Retype the lines starting at the one containing "Where should I click to: Open DrugBank" and ending at the one containing "Action: [64, 324]", both included.

══════════════════════════════

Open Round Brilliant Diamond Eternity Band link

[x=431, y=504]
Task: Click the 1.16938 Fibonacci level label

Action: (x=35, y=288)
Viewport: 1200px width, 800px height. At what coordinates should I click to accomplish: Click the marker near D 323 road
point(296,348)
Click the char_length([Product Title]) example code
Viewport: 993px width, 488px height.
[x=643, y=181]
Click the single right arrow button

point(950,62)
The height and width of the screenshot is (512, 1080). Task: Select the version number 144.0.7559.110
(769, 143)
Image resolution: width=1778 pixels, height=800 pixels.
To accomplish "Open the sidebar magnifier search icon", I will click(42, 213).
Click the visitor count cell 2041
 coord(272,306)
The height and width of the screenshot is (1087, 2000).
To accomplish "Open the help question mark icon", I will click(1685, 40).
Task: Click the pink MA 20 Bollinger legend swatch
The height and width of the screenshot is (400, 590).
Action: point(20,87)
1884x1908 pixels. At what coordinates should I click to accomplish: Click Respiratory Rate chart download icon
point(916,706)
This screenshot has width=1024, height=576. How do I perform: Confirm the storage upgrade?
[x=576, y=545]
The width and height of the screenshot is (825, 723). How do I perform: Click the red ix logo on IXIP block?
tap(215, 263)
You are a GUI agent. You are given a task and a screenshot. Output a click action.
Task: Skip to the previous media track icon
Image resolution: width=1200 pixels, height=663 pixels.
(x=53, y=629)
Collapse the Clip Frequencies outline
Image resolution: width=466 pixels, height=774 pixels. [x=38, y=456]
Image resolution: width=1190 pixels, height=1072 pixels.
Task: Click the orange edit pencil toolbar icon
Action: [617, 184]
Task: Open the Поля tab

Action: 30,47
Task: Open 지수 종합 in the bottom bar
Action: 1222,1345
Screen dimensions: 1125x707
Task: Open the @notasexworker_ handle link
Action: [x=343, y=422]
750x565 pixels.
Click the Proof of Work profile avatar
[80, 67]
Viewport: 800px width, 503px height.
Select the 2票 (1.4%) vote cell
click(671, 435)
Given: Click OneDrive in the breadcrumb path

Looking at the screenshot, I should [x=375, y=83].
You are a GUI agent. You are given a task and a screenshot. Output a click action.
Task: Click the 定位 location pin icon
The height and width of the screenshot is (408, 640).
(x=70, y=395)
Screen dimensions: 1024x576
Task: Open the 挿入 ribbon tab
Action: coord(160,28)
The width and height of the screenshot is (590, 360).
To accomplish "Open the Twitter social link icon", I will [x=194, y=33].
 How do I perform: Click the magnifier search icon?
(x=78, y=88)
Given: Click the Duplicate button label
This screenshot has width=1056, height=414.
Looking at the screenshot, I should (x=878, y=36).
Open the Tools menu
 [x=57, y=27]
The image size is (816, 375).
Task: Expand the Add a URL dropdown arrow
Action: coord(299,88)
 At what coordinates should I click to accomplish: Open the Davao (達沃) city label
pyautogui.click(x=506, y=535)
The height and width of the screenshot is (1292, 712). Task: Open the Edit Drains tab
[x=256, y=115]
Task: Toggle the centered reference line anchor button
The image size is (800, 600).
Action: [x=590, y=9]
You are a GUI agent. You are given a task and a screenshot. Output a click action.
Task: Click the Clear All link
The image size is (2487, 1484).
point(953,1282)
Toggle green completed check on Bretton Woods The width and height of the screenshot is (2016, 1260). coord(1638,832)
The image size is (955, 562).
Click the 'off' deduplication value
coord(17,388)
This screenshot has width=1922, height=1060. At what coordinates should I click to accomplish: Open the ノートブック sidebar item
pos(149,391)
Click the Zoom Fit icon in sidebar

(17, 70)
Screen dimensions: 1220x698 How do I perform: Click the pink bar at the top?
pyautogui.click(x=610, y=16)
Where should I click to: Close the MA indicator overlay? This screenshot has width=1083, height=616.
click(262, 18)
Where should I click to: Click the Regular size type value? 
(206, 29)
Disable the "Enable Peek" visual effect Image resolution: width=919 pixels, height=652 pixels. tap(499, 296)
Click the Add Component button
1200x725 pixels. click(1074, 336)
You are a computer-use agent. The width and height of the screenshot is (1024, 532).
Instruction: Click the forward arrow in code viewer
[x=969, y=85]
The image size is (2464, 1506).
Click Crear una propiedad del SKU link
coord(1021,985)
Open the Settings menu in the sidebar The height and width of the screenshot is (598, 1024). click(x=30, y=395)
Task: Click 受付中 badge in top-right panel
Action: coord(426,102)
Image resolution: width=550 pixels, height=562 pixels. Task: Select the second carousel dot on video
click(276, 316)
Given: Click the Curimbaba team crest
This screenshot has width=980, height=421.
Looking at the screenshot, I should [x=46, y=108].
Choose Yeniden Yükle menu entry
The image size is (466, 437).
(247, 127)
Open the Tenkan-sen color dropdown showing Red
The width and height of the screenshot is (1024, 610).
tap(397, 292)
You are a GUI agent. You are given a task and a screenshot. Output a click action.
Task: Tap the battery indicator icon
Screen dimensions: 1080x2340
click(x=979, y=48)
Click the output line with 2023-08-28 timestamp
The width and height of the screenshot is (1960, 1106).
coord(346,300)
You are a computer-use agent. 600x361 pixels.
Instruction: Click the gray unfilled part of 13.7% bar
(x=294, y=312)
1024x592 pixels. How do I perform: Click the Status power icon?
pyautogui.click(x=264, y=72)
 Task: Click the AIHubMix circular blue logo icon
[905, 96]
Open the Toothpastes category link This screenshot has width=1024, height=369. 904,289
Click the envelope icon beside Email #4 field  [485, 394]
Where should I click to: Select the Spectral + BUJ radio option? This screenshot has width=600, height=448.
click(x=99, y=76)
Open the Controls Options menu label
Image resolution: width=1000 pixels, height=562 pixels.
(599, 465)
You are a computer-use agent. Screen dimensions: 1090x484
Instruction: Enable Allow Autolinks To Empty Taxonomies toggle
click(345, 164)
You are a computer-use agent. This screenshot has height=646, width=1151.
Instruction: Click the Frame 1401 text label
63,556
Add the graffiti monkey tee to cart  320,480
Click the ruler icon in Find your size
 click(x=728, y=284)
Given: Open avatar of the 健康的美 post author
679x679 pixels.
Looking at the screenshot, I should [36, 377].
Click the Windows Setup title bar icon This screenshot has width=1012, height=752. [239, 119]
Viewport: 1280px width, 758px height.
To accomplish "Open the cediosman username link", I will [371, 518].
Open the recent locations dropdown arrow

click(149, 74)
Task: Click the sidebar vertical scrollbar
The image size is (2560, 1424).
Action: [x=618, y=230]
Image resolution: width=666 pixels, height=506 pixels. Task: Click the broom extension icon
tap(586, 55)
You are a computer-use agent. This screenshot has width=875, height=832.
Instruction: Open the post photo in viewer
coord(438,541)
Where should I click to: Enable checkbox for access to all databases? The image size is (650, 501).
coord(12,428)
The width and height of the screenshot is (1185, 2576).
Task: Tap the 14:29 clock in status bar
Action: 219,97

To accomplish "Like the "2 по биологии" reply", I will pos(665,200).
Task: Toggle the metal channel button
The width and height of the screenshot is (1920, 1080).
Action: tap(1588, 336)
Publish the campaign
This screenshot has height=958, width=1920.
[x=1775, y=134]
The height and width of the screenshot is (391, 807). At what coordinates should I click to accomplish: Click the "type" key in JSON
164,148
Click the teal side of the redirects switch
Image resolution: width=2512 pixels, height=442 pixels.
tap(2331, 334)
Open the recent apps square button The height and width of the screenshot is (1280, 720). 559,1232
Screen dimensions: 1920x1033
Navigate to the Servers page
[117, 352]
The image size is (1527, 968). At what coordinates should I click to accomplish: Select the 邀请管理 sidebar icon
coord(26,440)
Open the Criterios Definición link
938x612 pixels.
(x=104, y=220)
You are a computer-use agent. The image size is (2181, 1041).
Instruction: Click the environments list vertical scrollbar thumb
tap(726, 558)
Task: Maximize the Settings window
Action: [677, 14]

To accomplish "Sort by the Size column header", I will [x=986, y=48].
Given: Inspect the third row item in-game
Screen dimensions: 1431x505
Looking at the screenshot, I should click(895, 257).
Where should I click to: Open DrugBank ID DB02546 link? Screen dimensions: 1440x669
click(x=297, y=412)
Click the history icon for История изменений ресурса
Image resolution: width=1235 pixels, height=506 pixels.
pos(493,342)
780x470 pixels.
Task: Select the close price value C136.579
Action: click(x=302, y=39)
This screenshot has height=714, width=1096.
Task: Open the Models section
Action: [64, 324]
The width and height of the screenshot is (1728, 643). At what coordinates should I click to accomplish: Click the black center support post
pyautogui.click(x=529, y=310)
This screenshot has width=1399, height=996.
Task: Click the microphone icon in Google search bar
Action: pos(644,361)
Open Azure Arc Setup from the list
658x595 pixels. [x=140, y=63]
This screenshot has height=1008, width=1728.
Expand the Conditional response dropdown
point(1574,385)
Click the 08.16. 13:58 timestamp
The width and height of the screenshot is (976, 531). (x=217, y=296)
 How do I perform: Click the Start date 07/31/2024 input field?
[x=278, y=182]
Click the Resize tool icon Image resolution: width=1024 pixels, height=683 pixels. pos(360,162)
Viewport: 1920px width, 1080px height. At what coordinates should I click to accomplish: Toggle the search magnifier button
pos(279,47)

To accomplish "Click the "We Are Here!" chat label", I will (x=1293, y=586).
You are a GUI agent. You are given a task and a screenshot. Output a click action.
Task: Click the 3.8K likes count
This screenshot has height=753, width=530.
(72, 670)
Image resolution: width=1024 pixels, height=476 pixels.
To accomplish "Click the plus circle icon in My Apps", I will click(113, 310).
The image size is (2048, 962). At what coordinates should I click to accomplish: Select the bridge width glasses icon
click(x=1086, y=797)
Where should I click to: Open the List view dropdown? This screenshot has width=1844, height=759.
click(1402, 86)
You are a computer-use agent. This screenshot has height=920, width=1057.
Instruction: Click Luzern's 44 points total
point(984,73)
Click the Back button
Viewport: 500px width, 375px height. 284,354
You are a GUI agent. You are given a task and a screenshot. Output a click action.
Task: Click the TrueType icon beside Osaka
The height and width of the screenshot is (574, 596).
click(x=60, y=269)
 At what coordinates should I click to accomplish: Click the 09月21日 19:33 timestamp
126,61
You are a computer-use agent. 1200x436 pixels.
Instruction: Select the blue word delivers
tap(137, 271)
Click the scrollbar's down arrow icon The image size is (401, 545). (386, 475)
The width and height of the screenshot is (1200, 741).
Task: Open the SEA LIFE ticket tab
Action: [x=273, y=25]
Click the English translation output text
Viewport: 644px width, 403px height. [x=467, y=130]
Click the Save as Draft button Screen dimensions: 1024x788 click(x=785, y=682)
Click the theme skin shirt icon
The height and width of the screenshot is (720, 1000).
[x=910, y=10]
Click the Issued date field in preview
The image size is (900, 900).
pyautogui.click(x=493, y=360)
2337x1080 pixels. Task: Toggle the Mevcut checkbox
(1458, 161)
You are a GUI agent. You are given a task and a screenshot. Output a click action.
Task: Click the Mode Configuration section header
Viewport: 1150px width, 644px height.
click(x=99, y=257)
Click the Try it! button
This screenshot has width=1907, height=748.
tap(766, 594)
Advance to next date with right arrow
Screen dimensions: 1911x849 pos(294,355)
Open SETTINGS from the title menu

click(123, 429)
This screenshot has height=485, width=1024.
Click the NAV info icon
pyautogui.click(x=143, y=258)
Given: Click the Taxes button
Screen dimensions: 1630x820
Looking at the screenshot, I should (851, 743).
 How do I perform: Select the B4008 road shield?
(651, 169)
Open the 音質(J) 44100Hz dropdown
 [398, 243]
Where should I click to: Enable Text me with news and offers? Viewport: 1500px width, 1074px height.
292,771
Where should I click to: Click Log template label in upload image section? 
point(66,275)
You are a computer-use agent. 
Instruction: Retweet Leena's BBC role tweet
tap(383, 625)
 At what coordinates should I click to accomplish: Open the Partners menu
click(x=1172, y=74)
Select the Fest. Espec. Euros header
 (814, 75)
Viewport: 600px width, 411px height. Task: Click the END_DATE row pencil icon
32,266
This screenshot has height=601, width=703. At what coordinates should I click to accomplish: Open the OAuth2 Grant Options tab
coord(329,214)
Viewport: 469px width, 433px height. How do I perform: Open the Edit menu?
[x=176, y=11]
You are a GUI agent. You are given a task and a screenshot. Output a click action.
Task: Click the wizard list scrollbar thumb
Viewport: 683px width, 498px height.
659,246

══════════════════════════════

__CORRECT RESPONSE__
Where should I click to: Open DrugBank ID DB02546 link? Screen dimensions: 1440x669
click(x=297, y=412)
Click the history icon for История изменений ресурса
Image resolution: width=1235 pixels, height=506 pixels.
pos(493,342)
780x470 pixels.
Task: Select the close price value C136.579
Action: click(x=302, y=39)
This screenshot has height=714, width=1096.
Task: Open the Models section
Action: [64, 324]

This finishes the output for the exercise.